Clearly, Crossroads is not a great work of art, except perhaps within the context of other pornography of its day. Still, seeing it ten or so years ago was a transformative experience for me. And it wasn't simply the plot of a married man figuring out that he was gay and finding another man to share his love with: it was also all that sex. Pornographic, yes, but presented in a much more personal and humanizing context than almost any other sex film I know.

It makes me long for better films with better sex. Lots of young men have gotten their first inkling of why they were different by seeing some artistic representation of homosexuality. I can't help thinking how much more quickly many of us would reach full sexual realization if we had cinematic representations of sex that were both dramatically and sexually compelling.

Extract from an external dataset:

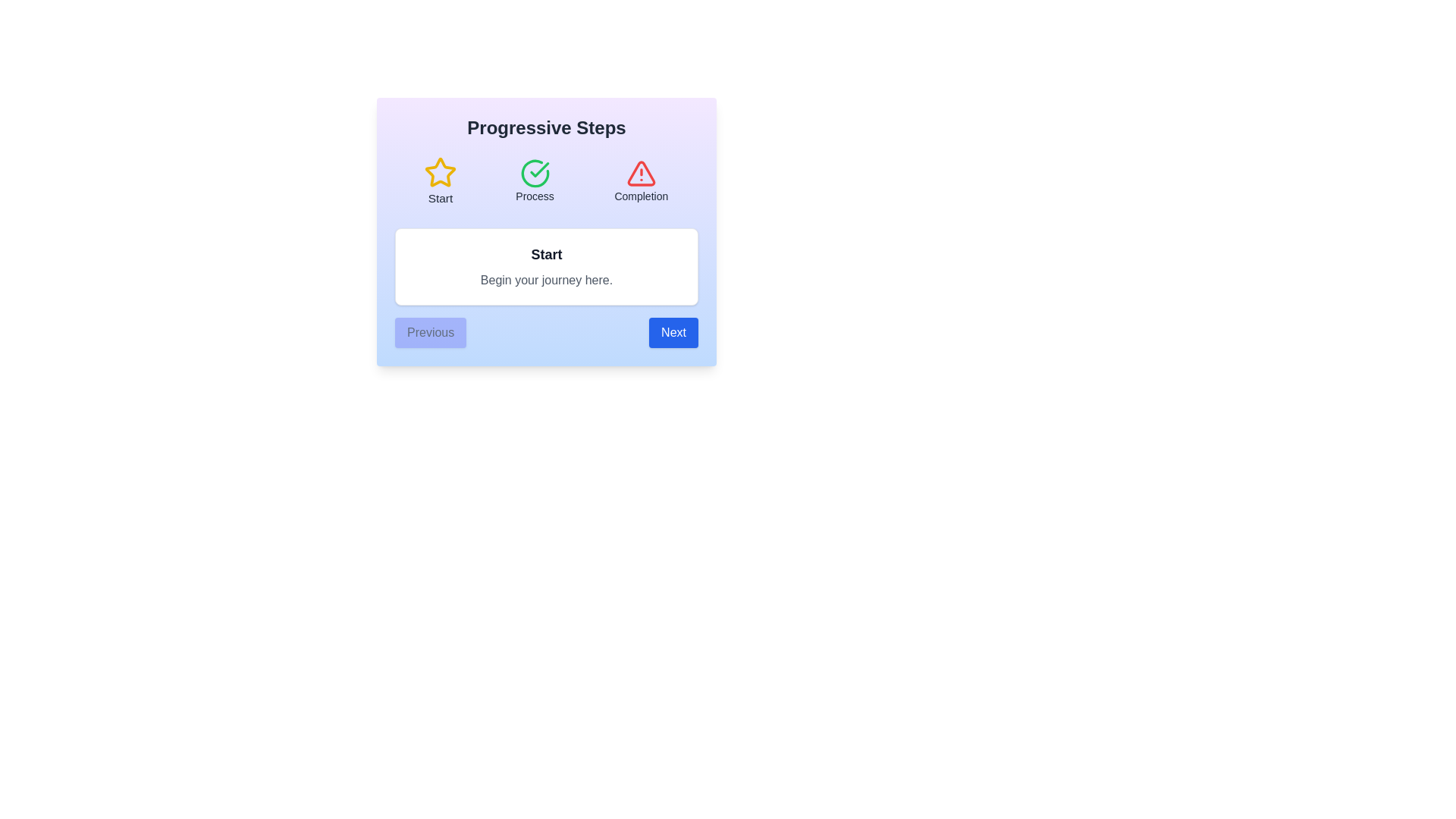 This screenshot has height=819, width=1456. Describe the element at coordinates (439, 180) in the screenshot. I see `the stage button corresponding to Start` at that location.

I think there are situations where pornography can do great damage, but it also has the potential to educate and enlighten, as well as excite.

2 comments:

Anonymous said...

I (very pleasurably) associate the title "The Pearl" with a hefty paperback volume of graphic Victorian erotica I found under my dorm roommate's bed in college. It was pretty hot stuff. I've never encountered that title in a medieval context, however. Tell me more, please, TED.

TED said...

My bad, John. The poem is titled Pearl not The Pearl. I've made a correction. As for the poem itself, I wish I remembered more. I don't recall that it was at all erotic, but in those days I was fairly clueless, so I would have missed any subtextual (or even textual) eroticism. I remember enjoying reading it, and I remember its symmetry. And I recall that no one knows who wrote it (I think they call him the Pearl poet), but whoever he was also wrote Sir Gawain and the Green Knight. Both poems are of substantial length and usually appear together in a single volume. They're easy to come by because the translation is by J.R.R. Tolkien, who was a gifted but unknown medieval scholar before he became a dreary but celebrated author.